Be a role model for your child by displaying confident behaviour: Be friendly, be the first person to put themselves forward in social situations. Make a list of things you would like you child to be confident doing (e.g. making a telephone call, talking with other children, asking a shop assistant for help) and let your child see you doing them. Never embarrass your child in public or criticise your child for failing.
Teach your child social skills early: When it comes to social skills, it’s never too early to start teaching your child. Shyness increases as children get older so it’s best to try and pre-empt the problem.
Arrange play dates for children when they are young.
Help children understand what it takes to make and keep a good friend (you can even buy books on the subject, which can be helpful).
Practice social skills at home, teach them how to always say hello and how to answer a question with a sentence and not just a word.
Don’t answer questions on behalf of your child, always encourage them to speak for themselves.
Emphasise creative problem-solving: Shy people tend to worry about taking risks, worrying about what will happen if they should fail. Help your child to think creatively and realise that there is more than one solution to most problems. Reward your child for trying instead of rewarding them simply for succeeding.

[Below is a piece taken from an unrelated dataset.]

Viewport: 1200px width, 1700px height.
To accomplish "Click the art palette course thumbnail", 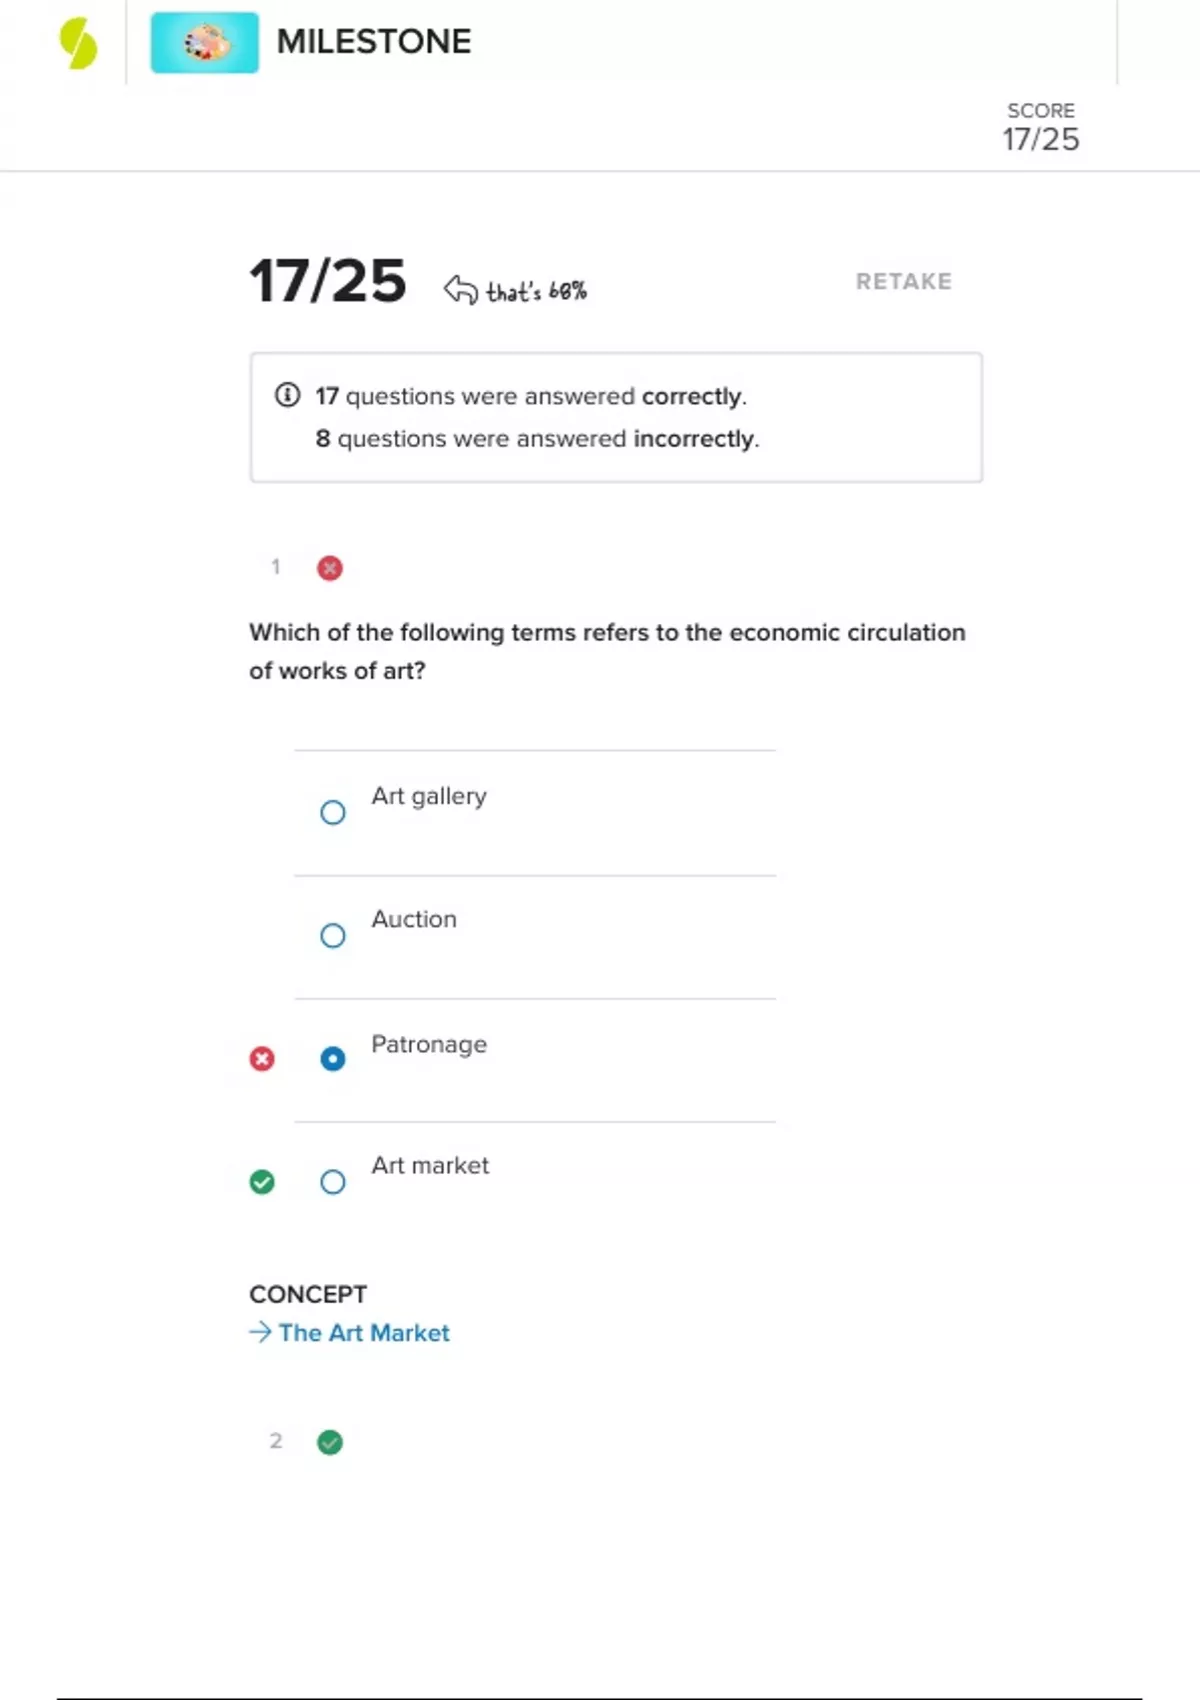I will point(204,43).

Help your child to identify talents and hobbies that make him or her feel special:
Identify activities that make the best of your child’s strengths. Is your child good at sports, building things, maths, art, music or does she love to read? Find an activity that makes the most of her unique talents. Find activities that will provide an opportunity for growth and that provide exposure to peers her own age.
Help your child to manage her emotions: Teaching your child to learn to cope with small upsets rather than just providing comfort is better in the long run. Research has shown that by teaching your child to cope, it is more likely that they will outgrow their shyness
Teach your child how to tolerate and respect others: Shy people are often quite judgemental of not only themselves but of others as well. As a parent you need to make sure that your child doesn’t overhear you judging others about their appearance, lifestyle or personality. Teach your child about what is right with people and let them hear you compliment people often.

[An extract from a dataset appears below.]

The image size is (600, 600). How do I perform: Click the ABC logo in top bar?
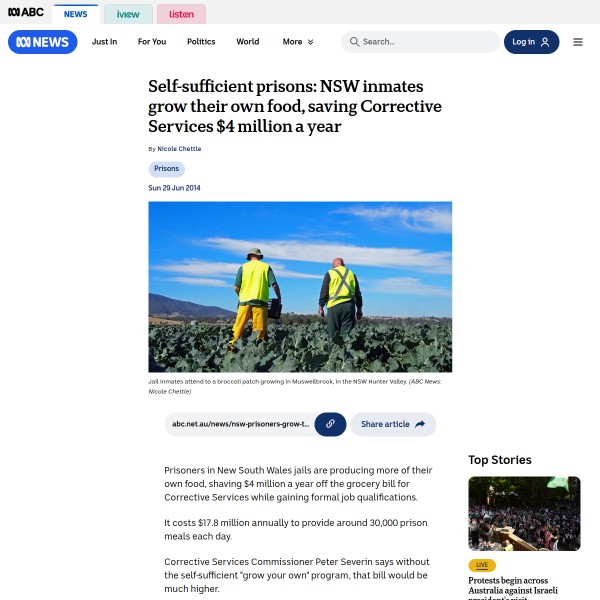point(26,12)

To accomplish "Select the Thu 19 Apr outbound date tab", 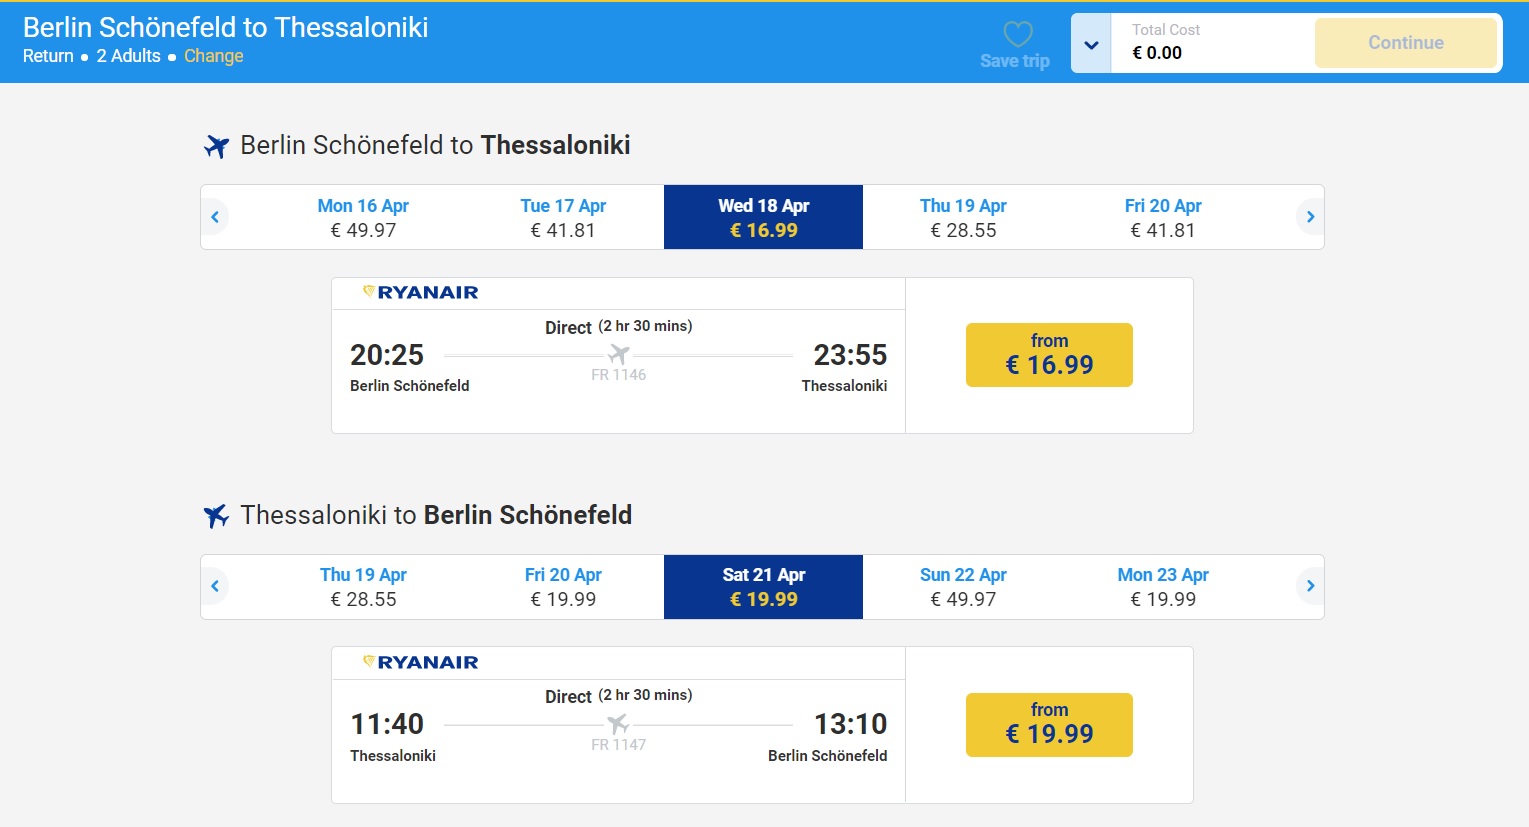I will pos(963,217).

Understand when labelling your child as shy is a good thing and when it’s a bad thing:
The key to positively labelling your child as shy is to:
Make sure to pair the term shyness with something positive
Avoid using shyness as an excuse for your child’s behaviour as this takes them off the hook and gives them a reason not to try.
Believe in your child’s self worth, seek out opportunities to develop her strengths and reward your child’s efforts to grow.
If your child's shyness is incapacitating, despite all efforts to help her, you may need to consult with a counsellor or psychologist to help her find ways of overcoming it.